* _ÜBUNGSTEXT_:
Doch Danny ist nicht der einzige, der mit dem "Shining" gesegnet ist. In einem parallelen Erzählstrang lernt der Leser Abra kennen. Das elfjährige Mädchen ist mit einer noch deutlich ausgeprägteren Gabe des Paranormalen ausgestattet, als Danny sie je zu eigen war. Diese Fähigkeiten bedeuten für Abra eine große Macht, machen sie jedoch zum Objekt der Begierde einer Sekte namens der "Wahre Knoten". Dieser Ansammlung von schrägen Charakteren ist Unsterblichkeit gegeben, wenn sie sich des "Shinings" bemächtigen können. Abras letzter Lebenshauch ist das dringend benötigte Elixir für die Sektenmitglieder, das sie Abra quer durchs Land verfolgen lässt. Schließlich obliegt es Danny, der Sekte den Kampf anzusagen und Abra zu retten.

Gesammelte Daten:
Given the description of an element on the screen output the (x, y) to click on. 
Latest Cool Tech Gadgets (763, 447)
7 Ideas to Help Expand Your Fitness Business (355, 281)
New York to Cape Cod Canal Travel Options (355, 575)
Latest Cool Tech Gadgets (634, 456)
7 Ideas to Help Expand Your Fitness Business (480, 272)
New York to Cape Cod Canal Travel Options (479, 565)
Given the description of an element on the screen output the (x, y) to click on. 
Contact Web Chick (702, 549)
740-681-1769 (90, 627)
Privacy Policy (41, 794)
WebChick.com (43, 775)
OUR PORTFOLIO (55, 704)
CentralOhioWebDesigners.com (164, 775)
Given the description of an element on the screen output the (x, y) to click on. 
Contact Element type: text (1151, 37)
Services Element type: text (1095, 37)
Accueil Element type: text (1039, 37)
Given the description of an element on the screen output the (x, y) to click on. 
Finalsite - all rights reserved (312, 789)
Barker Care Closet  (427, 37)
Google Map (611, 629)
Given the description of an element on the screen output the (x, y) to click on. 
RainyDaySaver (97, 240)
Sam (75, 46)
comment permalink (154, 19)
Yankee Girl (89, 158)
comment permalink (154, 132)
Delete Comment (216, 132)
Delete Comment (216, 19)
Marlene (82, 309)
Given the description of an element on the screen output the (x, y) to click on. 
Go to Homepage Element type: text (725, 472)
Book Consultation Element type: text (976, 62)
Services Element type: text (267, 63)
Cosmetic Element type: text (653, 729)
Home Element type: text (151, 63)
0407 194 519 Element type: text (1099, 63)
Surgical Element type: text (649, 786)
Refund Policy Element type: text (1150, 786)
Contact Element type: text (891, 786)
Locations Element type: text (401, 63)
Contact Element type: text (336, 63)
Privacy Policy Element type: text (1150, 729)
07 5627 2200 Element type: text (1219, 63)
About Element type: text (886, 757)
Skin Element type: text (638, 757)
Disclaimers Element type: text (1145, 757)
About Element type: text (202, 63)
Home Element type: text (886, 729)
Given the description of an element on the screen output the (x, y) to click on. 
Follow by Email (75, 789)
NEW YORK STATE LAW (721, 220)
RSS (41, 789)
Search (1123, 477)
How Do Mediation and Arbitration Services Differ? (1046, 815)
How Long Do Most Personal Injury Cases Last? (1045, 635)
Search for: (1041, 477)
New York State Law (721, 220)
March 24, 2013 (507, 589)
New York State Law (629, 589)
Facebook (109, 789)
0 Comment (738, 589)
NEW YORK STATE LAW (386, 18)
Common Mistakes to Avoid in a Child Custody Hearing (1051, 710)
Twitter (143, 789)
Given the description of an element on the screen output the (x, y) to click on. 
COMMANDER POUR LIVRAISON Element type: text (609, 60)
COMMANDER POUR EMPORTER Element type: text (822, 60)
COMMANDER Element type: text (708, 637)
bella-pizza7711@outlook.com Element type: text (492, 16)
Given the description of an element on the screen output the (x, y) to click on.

* _AUFGABE A_: Gib den Abschnitt des Übungstexts von „Doch Danny ist“ bis „Abra zu retten.“ unverändert wieder.
* _AUFGABE B_: Wie alt ist Abra laut dem Übungstext?

* _LÖSUNG A_:
Doch Danny ist nicht der einzige, der mit dem "Shining" gesegnet ist. In einem parallelen Erzählstrang lernt der Leser Abra kennen. Das elfjährige Mädchen ist mit einer noch deutlich ausgeprägteren Gabe des Paranormalen ausgestattet, als Danny sie je zu eigen war. Diese Fähigkeiten bedeuten für Abra eine große Macht, machen sie jedoch zum Objekt der Begierde einer Sekte namens der "Wahre Knoten". Dieser Ansammlung von schrägen Charakteren ist Unsterblichkeit gegeben, wenn sie sich des "Shinings" bemächtigen können. Abras letzter Lebenshauch ist das dringend benötigte Elixir für die Sektenmitglieder, das sie Abra quer durchs Land verfolgen lässt. Schließlich obliegt es Danny, der Sekte den Kampf anzusagen und Abra zu retten.

* _LÖSUNG B_: Abra ist elf Jahre alt.